“Perdóname si / hoy busco en la arena/ una luna llena / que arañaba el mar /...Es una carta de amor / que se lleva el viento /pintado en mi voz / a ninguna parte / a ningún buzón...” Las voces de Sabina y Serrat se entremezclaban en el hípico de Cáceres acariciando nuestros oídos. Todos cantábamos a coro, algunos con el pañuelo a mano por si alguna indisciplinada lágrima se obstinaba en celebrar la nostalgia de treinta años de recuerdos.
Desde que la primera nota rompió el alborotado murmullo de la noche empezamos a olvidar la hora larga de caravana que nos condujo hasta el abarrotado recinto. Nueve mil personas estima el periódico, diez mil según mis propias estimaciones, y contando esa tercera parte del graderío, reservada a autoridades.
Todos esperábamos el concierto antológico de los dos magníficos poetas, y a las nueve de la noche los accesos al recinto hípico volvían a estar, como en cada feria y en cada evento, colapsados. A eso de las 10 los polvorientos caminos privados que atraviesan los aledaños del ferial comunicándolo con el Nuevo Cáceres parecían, en la distancia, sembrados de minúsculas lucecitas, que no eran otra cosa que más coches intentando acceder “campo a través”, por, pistas de tierra, más o menos improvisadas.
Por desgracia la ciudad sigue pendiente de que se solucione el incomprensible problema de los accesos al ferial, cuestión que como todas podríamos traducir a términos económicos, y que se aliviaría ensanchando la insuficiente “veredita ” que, a partir de la rotonda da entrada al recinto.

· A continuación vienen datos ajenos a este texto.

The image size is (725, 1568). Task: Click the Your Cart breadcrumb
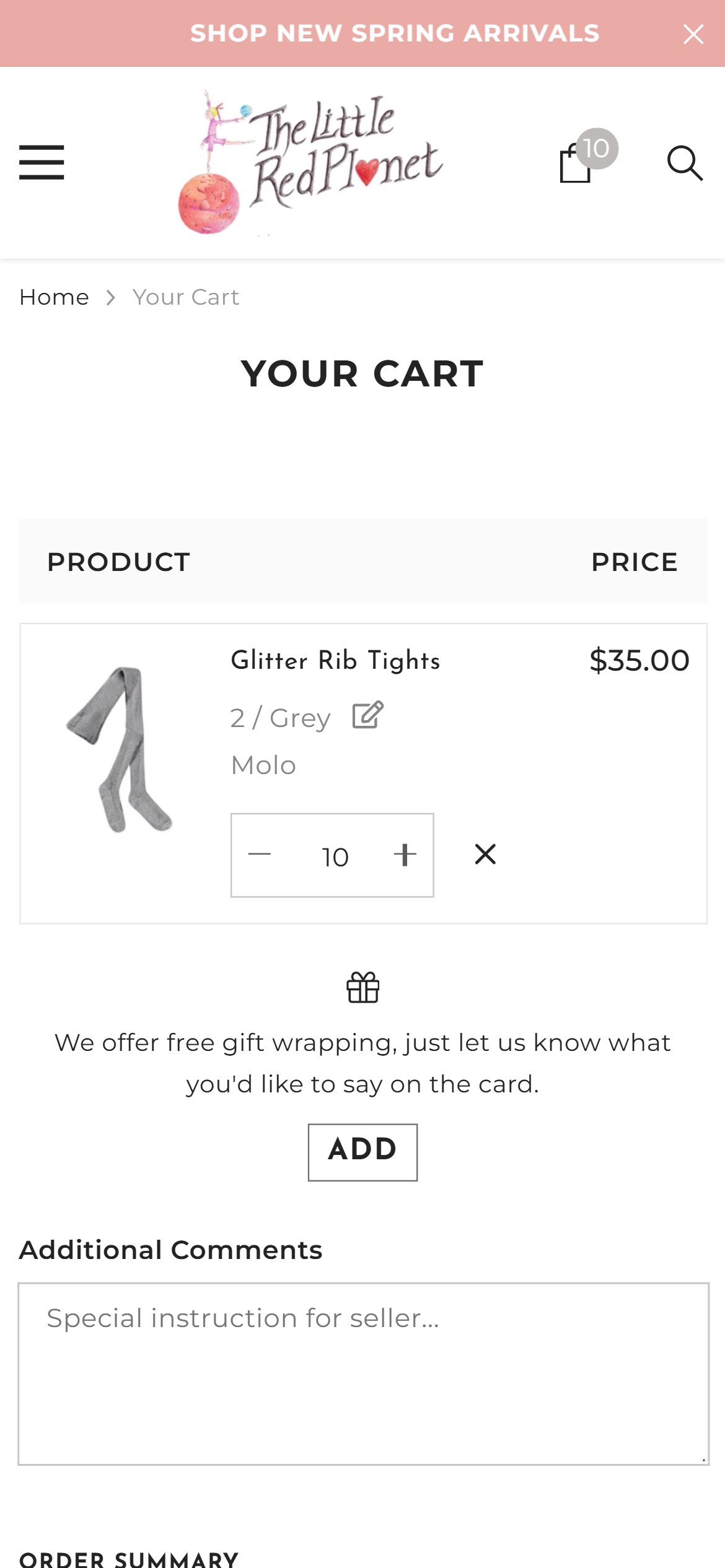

Y con la vieja sensación de que todo sigue igual, logramos aparcar el coche en medio de un descampado, que nos viene haciendo las veces de parking. Llegado a ese punto descubrimos que la cola a la entrada principal llegaba poco menos que -exagerando lo indispensable para que se me entienda- a la estación de autobuses, por lo que armándonos de valor nos plantamos a esperar otra hora larga para acercarnos, muy lentamente a la puerta, que abrió demasiado tarde, por alguna incomprensible falta de previsión, causando en el pueblo llano y soberano ligeros síntomas de desesperación y el agravamiento de hemorroides, varices, y otras dolencias. Mientras tanto, y gracias a que el concierto estaba organizado por el Comisariado del Centenario de Guadalupe, en una cita que también servía de apoyo a la candidatura de Cáceres al 2016, numerosos invitados entrabas cómodamente por una puerta lateral que daba acceso directo al graderío de “autoridades”, y que venía a corresponder a una cuarta parte del total de los asientos.
Por fin, con la extraña sensación de ser de los pocos que han pagado, y un baso de cerveza en una mano me mezclo con la cálida muchedumbre, e intento borrar de mi mente la más sórdida imagen de la noche, la “alambrada” que, como no recuerdo ni en los peores tiempos del franquismo, separaba las gradas de los invitados de las del resto del pueblo, imagino que por una cuestión de seguridad, pero perfectamente justificable, cuando se trata de asegurarse la comodidad de unos asiento con buenas vistas, que solo van a ser disfrutados por una mínima parte de los asistentes.
Y entonces, cuando empiezan a compartirse vasos de plástico, cigarrillos y otras drogas blandas, salen los dos “monstruos”. Sabina está recuperado, casi guapo, diría yo, y alguna neurona dormida se activa en mi mente transportándome a momentos vividos y soñados a lo largo de los treinta últimos años, y siempre con esa misma música de fondo, y los bellos poemas, un poco nuestros, de sus canciones:
“Partiré de viaje enseguida /a vivir otras vidas, /a probarme otros nombres, /a colarme en el traje y la piel / de todos los hombres /que nunca seré.”
Entre pucheros acompañamos con nuestras voces cada tema con absoluta entrega, y regresamos, con la miel en la boca, en busca de esa copa entre amigos que culmina una noche especial. Lamentablemente los bares, respetando el estricto horario cacereño, ya no servían, y volvimos a casa entre turistas que sorprendidos comentaban: “Que pena de Cáceres” ¿quien la ha visto y quien la ve”, y canturreaban:
De par en par he abierto los balcones, / he sacudido el polvo a todos los rincones / de mi alma. / Me he dicho que la vida no es un valle / de lágrimas… y he salido a la calle / como un explorador. / He vuelto a tropezar con el pasado/ y he pedido, en el bar de mis pecados, / otra copa de ron. / Y en otros ojos me olvidé de tu mirada / y en otros labios despisté a la madrugada / y en otro pelo / me curé del desconsuelo / que empapaba mi almohada.